Agressions sexuelles: des campus francophones affrontent la culture de l’impunité

Les Services aux étudiants sont responsables de l’accueil des plaintes à l’Université Sainte-Anne. L’équipe comprend (de g. à d.) Janice Thimot-LeBlanc (conseillère), Moussa Sangaré-Ponce (coordonnateur socioculturel), Amadou Wade (assistant aux résidences), Karine Dandonneau (directrice des résidences), Sébastien Dol (directeur), Yvette LeBlanc (coordonnatrice). Pierre Norbert (directeur des sports) est absent de la photo. (Photo : USA)
Jean-Pierre Dubé (Francopresse)

 

Une enquête a révélé en janvier que 37 % des quelque 9 284 répondants au sein d’universités québécoises ont subi une forme de violence sexuelle et que 90 % des victimes n’ont pas porté plainte. Milieux de choix pour les agressions, les établissements postsecondaires se dotent de nouvelles mesures pour tenter d’éliminer le fléau. En milieu minoritaire aussi.

L’Université Sainte-Anne, en Nouvelle-Écosse, serait parmi les premières, dès février, à mettre à jour sa politique. L’énoncé de 13 pages encadre les stratégies pour tenter d’enrayer le harcèlement, la violence sexuelle et le sexisme. Il comprend un glossaire définissant les actes de violence, le consentement et les mythes liés aux stéréotypes[1].

La politique détaille également la procédure d’intervention de l’Université, les droits des victimes et le rapport d’incidents. Elle identifie le directeur et la conseillère des Services aux étudiants comme responsables de l’accueil confidentiel des plaintes. Mais aucune donnée n’est encore disponible.

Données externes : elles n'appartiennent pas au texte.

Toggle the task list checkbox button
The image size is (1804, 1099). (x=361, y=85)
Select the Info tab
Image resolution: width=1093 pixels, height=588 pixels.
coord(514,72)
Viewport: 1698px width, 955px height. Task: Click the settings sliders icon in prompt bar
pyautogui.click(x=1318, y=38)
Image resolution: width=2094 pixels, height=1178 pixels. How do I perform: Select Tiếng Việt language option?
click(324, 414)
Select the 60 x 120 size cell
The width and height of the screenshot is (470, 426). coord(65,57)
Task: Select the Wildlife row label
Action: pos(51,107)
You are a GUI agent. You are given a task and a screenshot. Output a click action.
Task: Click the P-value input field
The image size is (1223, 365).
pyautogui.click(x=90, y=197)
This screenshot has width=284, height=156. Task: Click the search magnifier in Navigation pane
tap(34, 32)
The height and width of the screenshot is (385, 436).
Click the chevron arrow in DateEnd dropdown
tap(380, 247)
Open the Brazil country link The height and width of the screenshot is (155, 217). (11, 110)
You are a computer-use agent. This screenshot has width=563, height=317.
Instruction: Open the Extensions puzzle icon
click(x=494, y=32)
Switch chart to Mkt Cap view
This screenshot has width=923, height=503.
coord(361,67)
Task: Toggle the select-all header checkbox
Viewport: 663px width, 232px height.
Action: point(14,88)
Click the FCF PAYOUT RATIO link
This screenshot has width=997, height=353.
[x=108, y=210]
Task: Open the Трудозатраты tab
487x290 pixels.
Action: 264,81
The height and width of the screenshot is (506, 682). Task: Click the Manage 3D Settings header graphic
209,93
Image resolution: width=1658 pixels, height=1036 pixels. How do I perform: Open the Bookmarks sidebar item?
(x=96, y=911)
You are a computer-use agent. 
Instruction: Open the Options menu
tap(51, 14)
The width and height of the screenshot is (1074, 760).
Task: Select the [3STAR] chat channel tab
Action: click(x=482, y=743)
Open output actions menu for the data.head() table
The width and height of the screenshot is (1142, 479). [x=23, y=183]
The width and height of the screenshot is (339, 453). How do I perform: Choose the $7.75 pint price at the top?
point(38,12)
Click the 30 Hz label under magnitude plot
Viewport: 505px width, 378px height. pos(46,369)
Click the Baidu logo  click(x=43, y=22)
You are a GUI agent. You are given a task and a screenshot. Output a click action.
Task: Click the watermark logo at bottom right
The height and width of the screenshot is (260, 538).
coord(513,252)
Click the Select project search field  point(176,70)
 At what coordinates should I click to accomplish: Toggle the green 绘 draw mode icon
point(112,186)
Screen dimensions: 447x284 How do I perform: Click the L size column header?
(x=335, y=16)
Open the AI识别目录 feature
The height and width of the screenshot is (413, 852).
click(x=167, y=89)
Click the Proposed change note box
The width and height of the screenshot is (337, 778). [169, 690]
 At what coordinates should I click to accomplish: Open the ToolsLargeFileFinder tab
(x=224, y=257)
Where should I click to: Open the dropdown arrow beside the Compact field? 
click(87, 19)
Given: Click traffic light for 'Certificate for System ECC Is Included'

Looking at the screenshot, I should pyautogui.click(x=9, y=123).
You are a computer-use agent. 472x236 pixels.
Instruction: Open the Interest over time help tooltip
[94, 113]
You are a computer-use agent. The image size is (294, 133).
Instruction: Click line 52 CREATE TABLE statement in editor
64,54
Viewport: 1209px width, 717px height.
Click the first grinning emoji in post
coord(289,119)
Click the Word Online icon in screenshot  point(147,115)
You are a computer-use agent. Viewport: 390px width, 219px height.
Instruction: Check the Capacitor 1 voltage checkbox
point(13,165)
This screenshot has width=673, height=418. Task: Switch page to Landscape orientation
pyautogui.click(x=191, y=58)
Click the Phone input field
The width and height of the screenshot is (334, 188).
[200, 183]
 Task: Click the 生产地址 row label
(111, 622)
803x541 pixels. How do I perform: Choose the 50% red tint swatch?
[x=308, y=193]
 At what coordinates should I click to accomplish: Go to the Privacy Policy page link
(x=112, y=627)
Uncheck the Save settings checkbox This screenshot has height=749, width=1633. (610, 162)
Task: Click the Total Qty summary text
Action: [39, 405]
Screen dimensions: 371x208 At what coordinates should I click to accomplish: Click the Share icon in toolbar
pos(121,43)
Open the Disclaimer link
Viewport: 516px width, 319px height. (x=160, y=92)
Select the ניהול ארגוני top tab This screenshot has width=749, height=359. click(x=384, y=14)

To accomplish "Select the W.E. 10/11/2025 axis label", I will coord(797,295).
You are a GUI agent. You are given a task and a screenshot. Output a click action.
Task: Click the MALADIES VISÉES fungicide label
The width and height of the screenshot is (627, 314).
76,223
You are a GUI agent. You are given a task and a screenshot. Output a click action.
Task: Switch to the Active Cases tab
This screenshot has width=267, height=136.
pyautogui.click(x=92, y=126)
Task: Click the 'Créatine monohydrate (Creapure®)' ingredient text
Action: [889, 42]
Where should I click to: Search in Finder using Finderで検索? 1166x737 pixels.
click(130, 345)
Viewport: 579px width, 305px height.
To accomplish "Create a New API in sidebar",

« C’est quelque chose que nous allons bientôt commencer à faire, explique la directrice des communications, Rachelle LeBlanc, vu que la politique est maintenant en place. »

À l’Université de Saint-Boniface, la politique sur le harcèlement élaborée en 2004 a été renouvelée en 2013. Selon le responsable des Services aux étudiants, Christian Perron, elle sera remplacée dès l’automne par un énoncé conforme aux termes d’une loi manitobaine de 2016 « sur la sensibilisation et la prévention en matière de violence à caractère sexuel ».

Selon l’Université, deux plaintes ont été « traitées et réglées » en 2015-2016 et depuis, aucune n’a fait surface. Une campagne de promotion de la politique a lieu annuellement, ajoute le responsable. « Nous avons confiance que les étudiants connaissent la procédure à suivre pour déposer une plainte. »

Le président de l’Association étudiante de l’USB, Jacques de Moissac, reconnaît la difficulté d’obtenir des données sur les agressions. Mais il est rassuré par l’approche de l’institution : « L’Université est vraiment proactive et on est inclus dans le processus de révision de la politique. »

L’AEUSB possède ses propres procédures. « On a remarqué que les étudiants venaient plus facilement se plaindre à l’Association. Si quelqu’un nous approchait avec une dénonciation d’agression sexuelle, on travaillerait ensemble avec l’Université. »

Les recherches ont démontré que les statistiques sur les dénonciations ne sont pas un indicateur fiable du phénomène. À l’Université de Moncton, trois cas ont été rapportés aux autorités depuis 2004. Mais l’approche a changé cette année, à la suite d’incidents de cyberintimidation.

« On n’a pas été impressionné par la réponse de l’Université à la crise, déclare le président de la Fédération des étudiantes et des étudiants du Campus universitaire de Moncton, Tristian Gaudet. Il faut reconnaître que ce qui est arrivé est difficile pour tout le monde. »

L’Université serait en voie d’élaborer une nouvelle politique, attendue à l’automne. Entre-temps, la Fédération prépare une campagne de sensibilisation sur l’enjeu du consentement. « C’est une priorité. On a un grand problème et on veut que des actions soient prises. »

Également préoccupée par la question du consentement, la Fédération canadienne des étudiantes et des étudiants organise une campagne annuelle intitulée « Non c’est non ». L’organisme représentant quelque 80 groupes a adopté en 2015 une stratégie nationale sur l’agression sexuelle.

Selon la vice-présidente Anne-Marie Roy, de Welland (ON), la Fédération exige que les collèges et universités adoptent une stratégie élargie d’éducation sur le consentement, des politiques plus claires en matière de plaintes et davantage de soutien pour les victimes sur les campus.